This repository holds Jupyter Notebooks to reproduce experimental results and plots from the Cross-model Fairness: Empirical Study of Fairness and Ethics Under Model Multiplicity paper published in the ACM Journal on Responsible Computing.
The experiments have been executed with Python 3.8.2.
The packages and their versions are captured by the requirements.txt file
(pip install -r requirements.txt).
Accessing OpenML requires an API token.
This can either be set up directly in the openml.ipynb
Jupyter Notebook or placed in a BASH variable named
OPENML_APIKEY (export OPENML_APIKEY=myOpenmlAPIkey).
The following notebooks are provided:
toy_plots.ipynb-- generates toy example plots.openml.ipynb-- fetches data from OpenML.plot_profile.ipynb-- plots fairness profiles.ambiguity.ipynb-- computes and graphs ambiguity and discrepancy.fair_model.ipynb-- analyses performance of individually fair models.

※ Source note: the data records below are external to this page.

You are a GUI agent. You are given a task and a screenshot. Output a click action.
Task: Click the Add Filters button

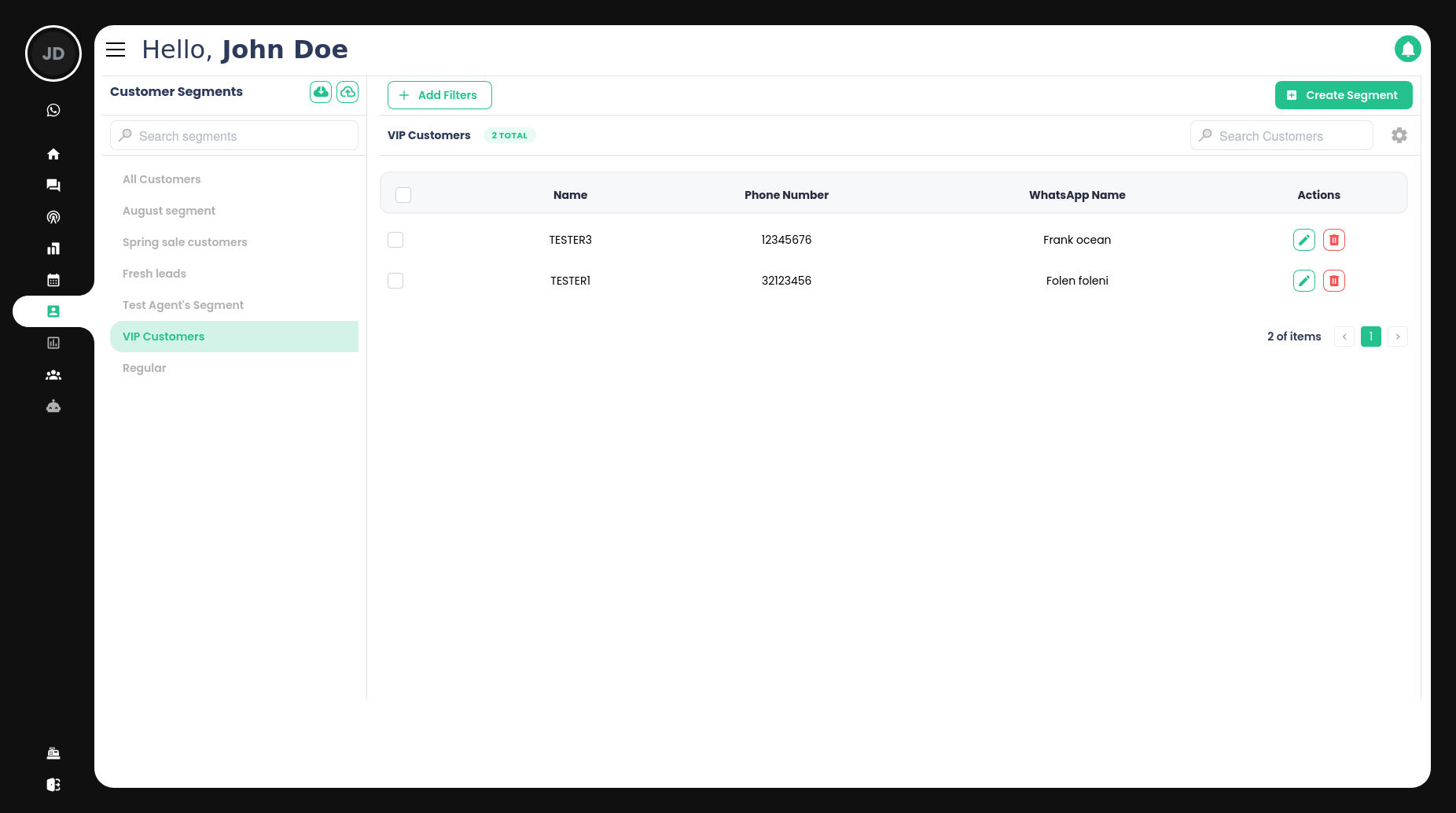tap(439, 94)
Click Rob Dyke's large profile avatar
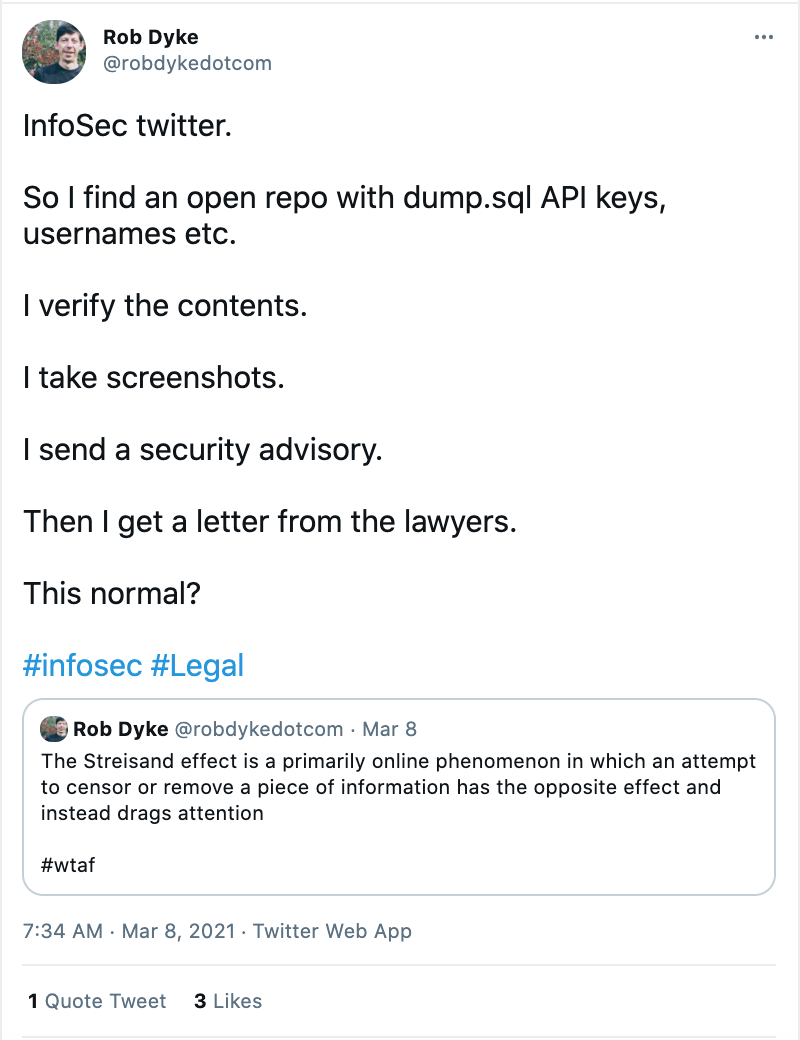The image size is (800, 1040). (54, 51)
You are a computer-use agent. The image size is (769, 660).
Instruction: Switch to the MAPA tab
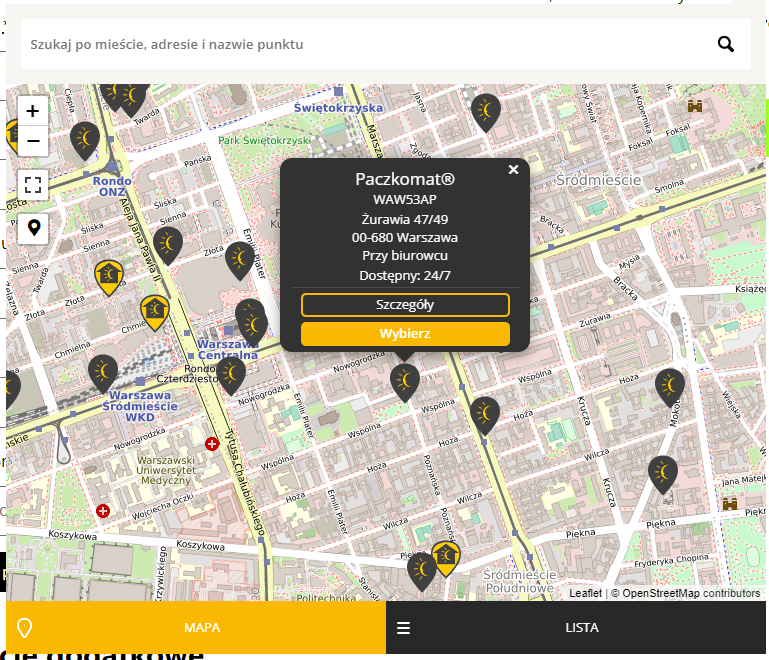point(196,627)
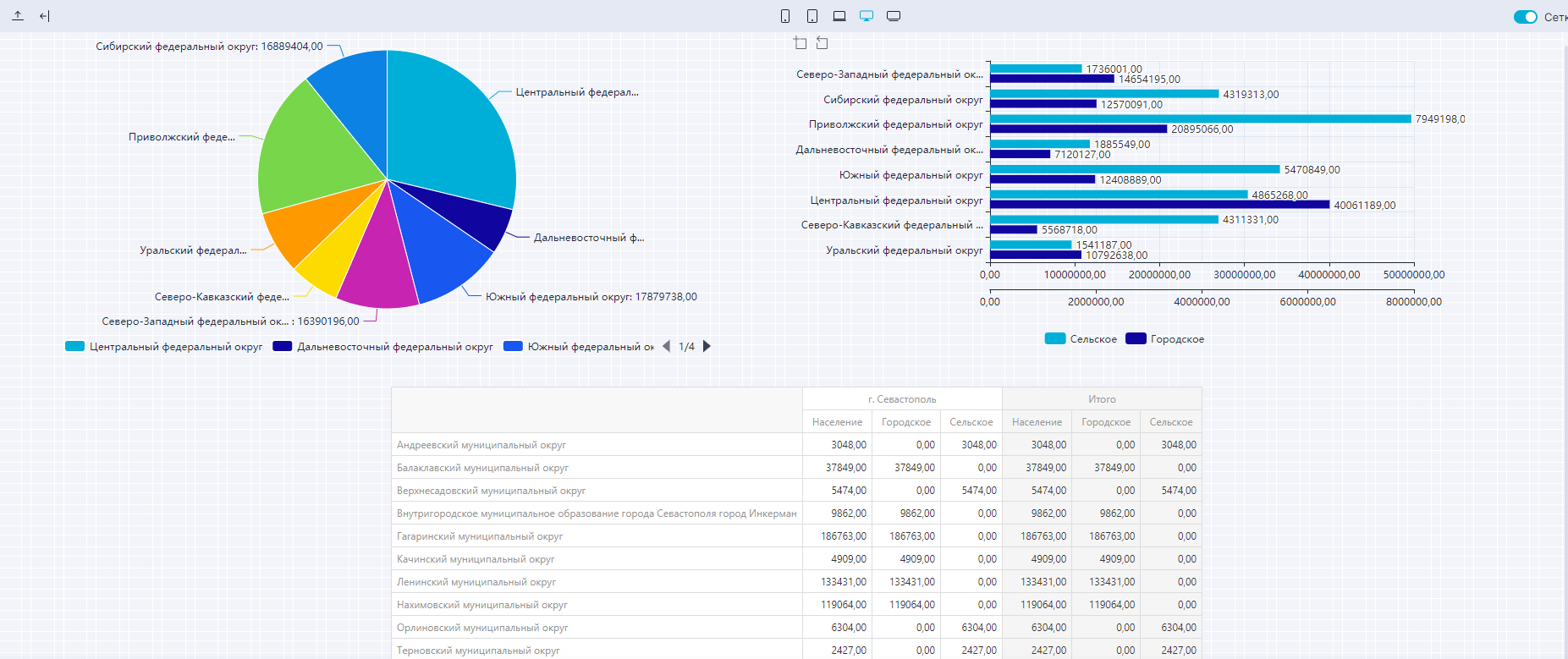Click the г. Севастополь column header
Viewport: 1568px width, 659px height.
click(x=902, y=399)
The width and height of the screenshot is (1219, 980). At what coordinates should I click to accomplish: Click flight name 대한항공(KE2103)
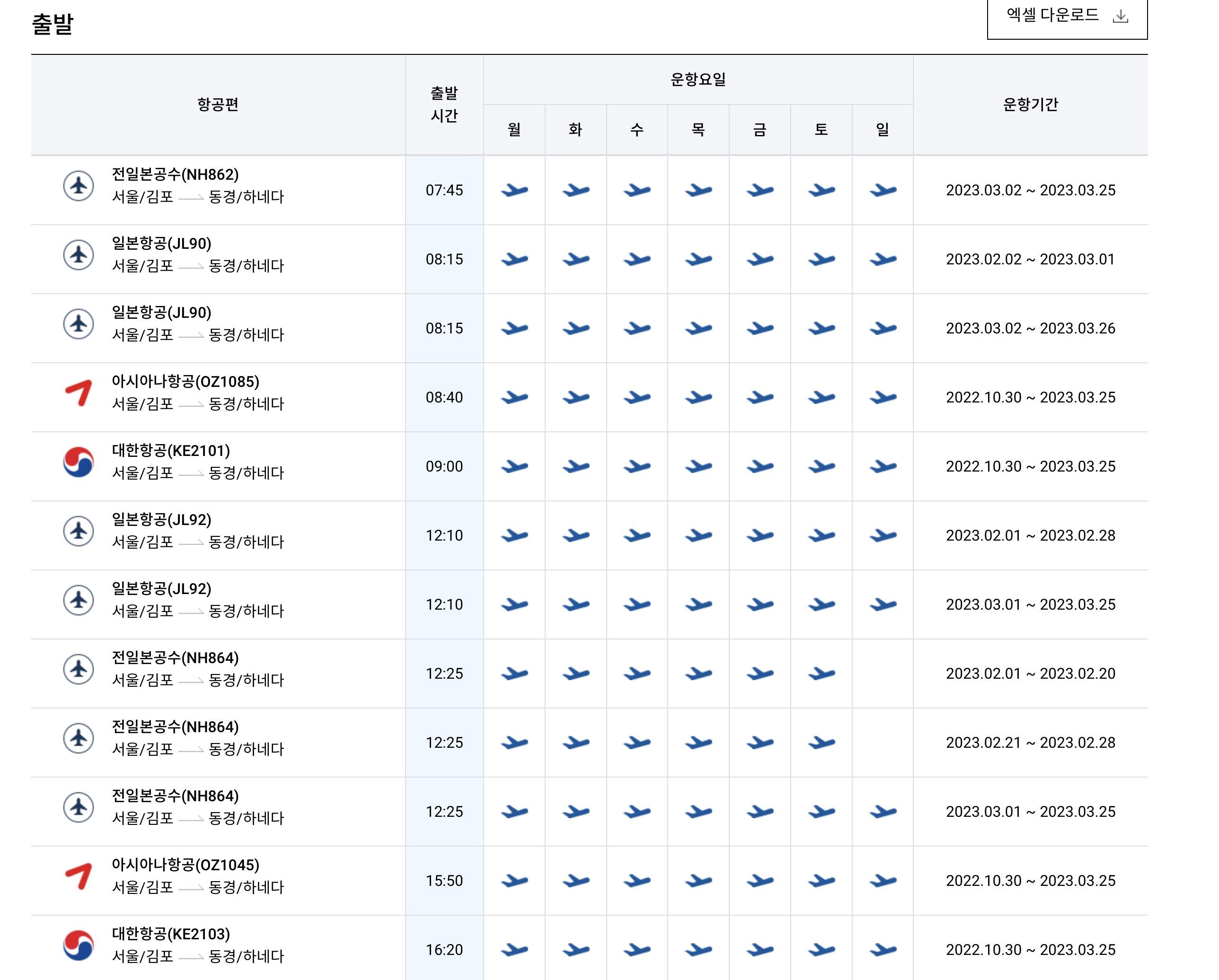(x=171, y=934)
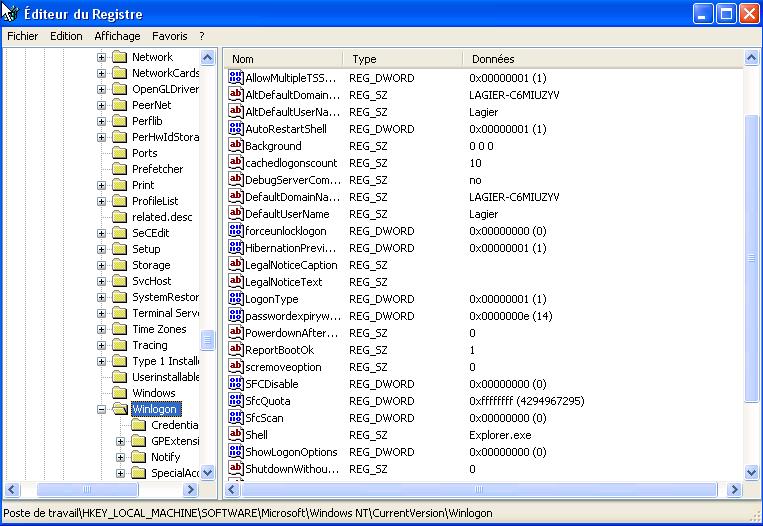Click the ProfileList folder icon

coord(120,201)
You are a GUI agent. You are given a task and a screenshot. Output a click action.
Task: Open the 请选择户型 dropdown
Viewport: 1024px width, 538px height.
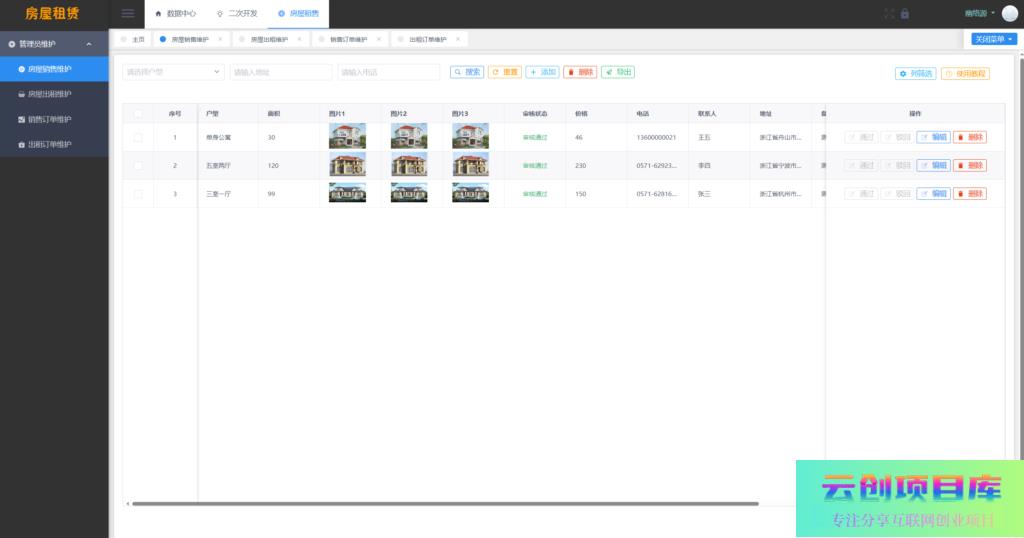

Note that downloading experiments from OpenML may take a long time given that they are made available as a large number of relatively small files (roughly 10GB in total).
Cross-model Fairness: Empirical Study of Fairness and Ethics Under Model Multiplicity
Abstract:
While data-driven predictive models are a strictly technological construct, they may operate within a social context in which benign engineering choices entail implicit, indirect and unexpected real-life consequences. Fairness of such systems -- pertaining both to individuals and groups -- is one relevant consideration in this space; algorithms can discriminate people across various protected characteristics regardless of whether these properties are included in the data or discernible through proxy variables. To date, this notion has predominantly been studied for a fixed model, often under different classification thresholds, striving to identify and eradicate undesirable, discriminative and possibly unlawful aspects of its operation. Here, we backtrack on this fixed model assumption to propose and explore a novel definition of cross-model fairness where individuals can be harmed when one predictor is chosen ad hoc from a group of equally well performing models, i.e., in view of utility-based model multiplicity. Since a person may be classified differently across models that are otherwise considered equivalent, this individual could argue for a predictor granting them the most favourable outcome, employing which may have adverse effects on other people. We introduce this scenario with a two-dimensional example and linear classification; then, we present a comprehensive empirical study based on real-life predictive models and data sets that are popular with the algorithmic fairness community; finally, we investigate analytical properties of cross-model fairness and its ramifications in a broader context. Our findings suggest that such unfairness can be readily found in real life and it may be difficult to mitigate by technical means alone as doing so is likely to degrade predictive performance.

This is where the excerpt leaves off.